Compostable stretch wrap startup raises $11 million Series A

- July 25, 2022 2 MIN READ
Great Wrap founders Jordy and Julie Kay
Victorian stretch wrap startup Great Wrap has raised $11 million in a Series A as it looks to ramp up production of its compostable potato-based alternative to plastic.

The $11 million equity round was backed by Darren Thomas, W23, Grill’d Innovation Fund, Giant Leap, Small Giants, Thai Wah Ventures, GroundSwell, Trail Mix Ventures and Springbank Collective and other impact investors in Australia, the US and Singapore.

The business has also taken on $13 million in non-dilutive capital from DLL Group, Rabobank’s asset financing arm.

Great Wrap has used the cash to expand into a new 12,000 sqm facility in Tullamarine, with the capacity to manufacture 30,000 tonnes of compostable stretch wrap by the end of 2023 for use as food and pallet wrapping.

The plant processes local waste from a potato processor to create its product and is also building a biorefinery on the site, which is expected to come only next year and use nearly 50,000 tonnes of local potato waste annually.

The company is also looking to expand offshore next month, targeting international markets with impact-focussed consumers, legislation and strong corporate ESG mandates.

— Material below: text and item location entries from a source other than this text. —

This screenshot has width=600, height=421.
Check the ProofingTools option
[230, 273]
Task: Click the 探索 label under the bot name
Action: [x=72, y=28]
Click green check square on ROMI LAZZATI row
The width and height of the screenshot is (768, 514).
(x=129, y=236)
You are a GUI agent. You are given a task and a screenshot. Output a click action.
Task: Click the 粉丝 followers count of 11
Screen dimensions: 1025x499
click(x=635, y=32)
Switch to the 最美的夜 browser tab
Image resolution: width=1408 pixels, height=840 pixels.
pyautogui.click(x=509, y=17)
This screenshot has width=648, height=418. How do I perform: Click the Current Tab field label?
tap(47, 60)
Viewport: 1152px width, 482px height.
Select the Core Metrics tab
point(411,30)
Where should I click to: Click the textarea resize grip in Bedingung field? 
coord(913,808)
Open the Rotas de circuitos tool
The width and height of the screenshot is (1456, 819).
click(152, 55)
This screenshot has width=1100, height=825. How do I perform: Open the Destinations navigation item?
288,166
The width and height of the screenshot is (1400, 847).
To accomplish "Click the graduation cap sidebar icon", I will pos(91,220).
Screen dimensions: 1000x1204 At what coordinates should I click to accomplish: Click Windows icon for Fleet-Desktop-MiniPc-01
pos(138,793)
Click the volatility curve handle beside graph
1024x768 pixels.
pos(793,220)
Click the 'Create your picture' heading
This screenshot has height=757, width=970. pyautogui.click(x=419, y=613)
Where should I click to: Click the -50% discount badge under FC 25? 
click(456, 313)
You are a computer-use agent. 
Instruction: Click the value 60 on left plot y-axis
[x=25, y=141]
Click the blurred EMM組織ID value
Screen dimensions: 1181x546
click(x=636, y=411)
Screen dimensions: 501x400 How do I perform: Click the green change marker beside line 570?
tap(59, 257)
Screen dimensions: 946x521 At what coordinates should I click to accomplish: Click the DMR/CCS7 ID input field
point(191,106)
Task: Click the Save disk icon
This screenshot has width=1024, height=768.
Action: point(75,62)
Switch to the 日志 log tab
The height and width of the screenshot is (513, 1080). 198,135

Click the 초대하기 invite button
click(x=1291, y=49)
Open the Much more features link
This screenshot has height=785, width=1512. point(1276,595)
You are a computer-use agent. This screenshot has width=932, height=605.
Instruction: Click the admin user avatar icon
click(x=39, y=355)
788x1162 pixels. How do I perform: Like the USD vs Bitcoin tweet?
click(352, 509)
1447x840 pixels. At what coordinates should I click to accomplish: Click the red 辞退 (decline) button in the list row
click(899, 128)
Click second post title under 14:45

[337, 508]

The wrap breaks down into carbon and water in compost in less than 180 days. Its mission to remove the 150,000 tonnes of plastic stretch wrap sent to Australia’s landfills each year.

Husband and wife cofounders Jordy and Julia Kay launched Great Wrap in 2020 and counts Who Gives A Crap founder Simon Griffiths among its initial backers. The idea also had an early boost from the Amazon Launchpad grants program.

Jordy Kay said they hope to create more than 100 local jobs in Victoria by the end of 2023.

“The biorefinery setup will also be a huge step forward for our state – we’re excited to be bringing biotechnology and advanced manufacturing to the forefront,” he said.

His wife, Julia, was recently named Young Victorian of the Year by the Victoria Day Council, alongside AFL legend Kevin Sheedy, who was named Victorian of the Year.